Reheating the Leftovers
Reheat foods to a minimum internal temperature of 165 F (73.9 C), or until they are steaming hot. Microwave ovens do not heat evenly, so when using a microwave to reheat leftovers, cover the container and rotate to ensure they are heated evenly. If possible, check the temperature with an instant-read thermometer.
Are Your Refrigerator and Freezer Cold Enough?
Refrigerated food must be kept at or below 40 F (4.4 C). Many new refrigerators have a temperature display, so you know whether or not it is operating at the correct temperature. It's also important to keep frozen food at a safe temperature.
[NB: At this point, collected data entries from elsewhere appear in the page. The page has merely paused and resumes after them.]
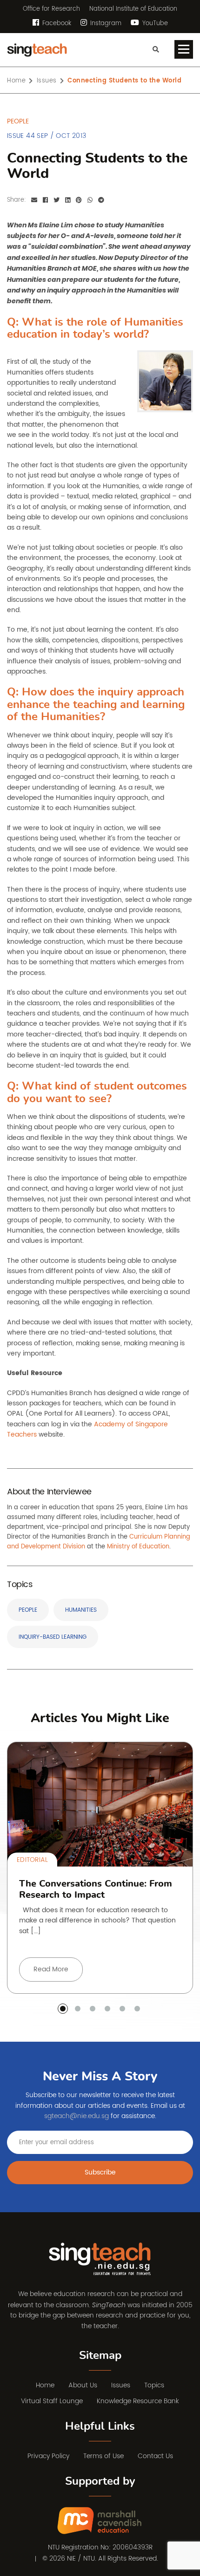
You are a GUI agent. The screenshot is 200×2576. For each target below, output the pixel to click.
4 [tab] (107, 2008)
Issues (47, 81)
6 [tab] (137, 2008)
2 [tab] (77, 2008)
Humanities (81, 1610)
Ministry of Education (138, 1547)
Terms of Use (103, 2456)
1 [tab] (62, 2008)
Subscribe (100, 2172)
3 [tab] (92, 2008)
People (28, 1610)
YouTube (154, 23)
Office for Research (51, 9)
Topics (154, 2385)
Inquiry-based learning (53, 1637)
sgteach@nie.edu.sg (76, 2116)
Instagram (104, 23)
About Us (82, 2385)
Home (16, 81)
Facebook (55, 23)
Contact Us (155, 2456)
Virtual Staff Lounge (52, 2401)
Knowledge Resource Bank (138, 2401)
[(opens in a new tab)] (100, 2521)
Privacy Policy (48, 2456)
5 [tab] (122, 2008)
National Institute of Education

The temperature of the freezer should be 0 F (-18 C) or lower. If your refrigerator doesn't have a display, keep a refrigerator/freezer thermometer in it and check it from time to time.
How to Check Your Thermometer for Accuracy
The best way to check a thermometer's accuracy is with ice water. Boiling water is less accurate because while the boiling point at sea level is 212 F, it's around 202 F in Denver, Colorado. So, unless you are sure of your boiling point temperature, use the ice water method.
- Fill a container all the way to the top with ice cubes and then fill the container with cold water to about 1/2-inch below the top of the ice.
- Insert the thermometer stem or probe about 2 inches into the ice water, not touching the container.
- Slowly swirl it for about 15 seconds. It should read 32 F (0 C).
U.S. Department of Agriculture, Food Safety and Inspection Service. Safe minimum internal temperature chart. Updated May 11, 2020.